Changing Perspectives and Opening Minds~
My perspective (or lack there of) on the power of quiet became evident one day when my daughters and I were shopping and I saw some cozy bean bag chairs.  I wanted these chairs for my classroom; I knew the kids would LOVE these chairs! Unfortunately, the chairs were $30 a piece and a little on the large side.  As I walked through the store I couldn't stop thinking about the possibilities of these chairs in our classroom. But where would I put them and how could I justify spending $60 on beanbag chairs!  Innocently my daughter asked me,  "Why do you always build your spaces for partners?  Maybe some kids want to cozy up alone."  These words opened my eyes and changed the way I look at teaching, learning and the world.

I bought the ONE chair and I created that cozy spot for ONE in our classroom and guess what?  The kids LOVED this space! They loved this space so much that THEY made a schedule for the space!  Seeing the popularity of this area and the quality of thought and work that was coming from this alone space I created 2 more independent spaces in our room. I was shocked when I noticed they were the first spots chosen as kids settle around the room to work!

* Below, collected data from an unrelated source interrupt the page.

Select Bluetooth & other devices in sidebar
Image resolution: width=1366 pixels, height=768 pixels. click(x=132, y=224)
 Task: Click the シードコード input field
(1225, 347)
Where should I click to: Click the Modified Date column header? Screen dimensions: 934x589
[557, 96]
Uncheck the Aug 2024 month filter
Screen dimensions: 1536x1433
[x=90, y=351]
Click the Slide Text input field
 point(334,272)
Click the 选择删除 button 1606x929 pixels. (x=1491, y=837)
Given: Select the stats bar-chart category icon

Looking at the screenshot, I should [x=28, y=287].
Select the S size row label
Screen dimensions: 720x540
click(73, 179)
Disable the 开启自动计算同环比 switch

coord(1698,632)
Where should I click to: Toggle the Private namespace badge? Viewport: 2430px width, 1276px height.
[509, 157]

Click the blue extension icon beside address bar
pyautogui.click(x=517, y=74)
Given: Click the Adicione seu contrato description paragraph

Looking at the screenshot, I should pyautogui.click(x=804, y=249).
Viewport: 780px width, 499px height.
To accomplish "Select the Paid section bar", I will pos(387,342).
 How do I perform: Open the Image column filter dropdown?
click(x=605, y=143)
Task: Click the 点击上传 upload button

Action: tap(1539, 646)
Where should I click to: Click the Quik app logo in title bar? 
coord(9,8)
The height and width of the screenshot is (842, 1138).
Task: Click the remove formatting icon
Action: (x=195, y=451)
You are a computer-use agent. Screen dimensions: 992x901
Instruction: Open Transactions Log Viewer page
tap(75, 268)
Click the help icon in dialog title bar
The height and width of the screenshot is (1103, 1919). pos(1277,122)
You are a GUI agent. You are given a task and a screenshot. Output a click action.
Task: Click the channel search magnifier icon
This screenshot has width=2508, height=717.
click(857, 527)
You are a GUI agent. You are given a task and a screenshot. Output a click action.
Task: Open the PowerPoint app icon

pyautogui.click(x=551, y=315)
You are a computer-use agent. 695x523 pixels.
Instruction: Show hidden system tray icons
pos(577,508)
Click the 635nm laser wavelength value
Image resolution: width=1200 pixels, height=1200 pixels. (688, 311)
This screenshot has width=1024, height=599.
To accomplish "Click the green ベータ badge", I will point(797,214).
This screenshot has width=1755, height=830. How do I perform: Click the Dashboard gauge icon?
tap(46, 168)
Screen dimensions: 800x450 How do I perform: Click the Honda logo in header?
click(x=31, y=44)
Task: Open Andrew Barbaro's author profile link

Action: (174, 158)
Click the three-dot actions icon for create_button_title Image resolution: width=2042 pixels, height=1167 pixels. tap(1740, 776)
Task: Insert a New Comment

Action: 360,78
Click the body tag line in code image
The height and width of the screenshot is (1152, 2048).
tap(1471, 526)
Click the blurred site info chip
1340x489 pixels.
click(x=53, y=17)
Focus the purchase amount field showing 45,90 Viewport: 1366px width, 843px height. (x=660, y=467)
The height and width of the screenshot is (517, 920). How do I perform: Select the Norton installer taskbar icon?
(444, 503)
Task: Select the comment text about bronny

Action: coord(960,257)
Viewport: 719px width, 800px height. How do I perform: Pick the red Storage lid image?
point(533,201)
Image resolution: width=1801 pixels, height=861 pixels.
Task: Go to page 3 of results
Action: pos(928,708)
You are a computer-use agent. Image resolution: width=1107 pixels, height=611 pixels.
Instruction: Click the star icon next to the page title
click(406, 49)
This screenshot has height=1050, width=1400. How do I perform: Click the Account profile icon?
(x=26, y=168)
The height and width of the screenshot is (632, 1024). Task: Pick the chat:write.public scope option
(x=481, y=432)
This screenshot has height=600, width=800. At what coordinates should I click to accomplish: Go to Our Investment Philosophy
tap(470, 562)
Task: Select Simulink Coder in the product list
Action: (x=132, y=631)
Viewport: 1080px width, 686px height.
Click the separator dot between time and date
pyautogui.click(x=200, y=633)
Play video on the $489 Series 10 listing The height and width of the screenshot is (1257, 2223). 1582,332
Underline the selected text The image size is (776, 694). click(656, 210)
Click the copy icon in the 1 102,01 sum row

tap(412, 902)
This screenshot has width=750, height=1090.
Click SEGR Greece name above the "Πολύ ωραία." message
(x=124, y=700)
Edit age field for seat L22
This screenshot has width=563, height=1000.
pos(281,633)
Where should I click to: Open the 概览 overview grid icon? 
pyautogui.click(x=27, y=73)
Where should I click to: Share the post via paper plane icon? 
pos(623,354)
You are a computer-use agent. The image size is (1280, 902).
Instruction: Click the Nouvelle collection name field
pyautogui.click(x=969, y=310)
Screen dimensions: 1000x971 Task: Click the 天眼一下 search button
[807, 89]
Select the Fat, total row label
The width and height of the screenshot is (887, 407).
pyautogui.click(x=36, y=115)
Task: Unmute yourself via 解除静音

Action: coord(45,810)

New Found Power and Value~
The power of these quiet spaces demanded time for reflection and refining in my teaching practices.  What was it about these "alone spaces" in our classroom and the time my daughter spends reading and reflecting that transforms thoughts and focus?  What was it that I was missing? 
In my quest to understand and appreciate the power of this alone time and the power of quiet I started to listen more carefully to those around me and that's when I found the resource that changed my perspective on the power of quiet.  While talking with @CathyMere and @MaryLeeHahn,  Mary Lee shared a book and a recent post on a Ted Talk that explains the value and thought process behind quiet.  I was fascinated by her conversation and knew this book was moving to the TOP of my list!  

Susan Cain author of Quiet: The Power of Introverts in a World That Can't Stop Talking -- Kindle edition is only $2.99, explains that it is only in our aloneness that we can go to that place where we are most challenged and work through our thoughts for our understanding.  Cain discusses the influence of an audience and fear of judgment that can actually change our thinking when working in groups. She explains that we are instinctively mirroring the opinions of the group without our knowledge and suggest we are best to go off and perceive our ideas then collaborate to take the thinking further.

Reflective Connections ~
As I thought about Cain's message I found confirmation not only in what I see in our classroom, but also in the way I work.  In order to feel prepared and to be an active member of a discussion I find I need time to think through the agenda and make notes of my thoughts prior to the group think.

 Cain suggests we allow our student's to be who they are and allow time for kids to work independently and in collaborative ways. She suggests we have time alone with our thoughts to allow them to grow and solidify. Cain encourages us to know ourselves and work to our strengths and share these gifts with the world.

Transforming My Teaching~
As I looked across my day I realized I had built in quiet time and group time in most parts of my day except math.  I have adjusted our math workshop to allow the kids to get lost in their math thinking and already I have noticed improved focus and some kids making shifts in deepening their understanding of math concepts.  

As I observed the power of quiet think time in our classroom I asked the kids to reflect on this time. You can see their thinking here.  It was humbling to listen to the kids openly reflect on their focus, process and learning.  These reflections have helped to shape our lessons, individual conferences and assess student learning.  I have found value in building in time for independent work and will continue to make space (and time) for kids to be alone with their learning.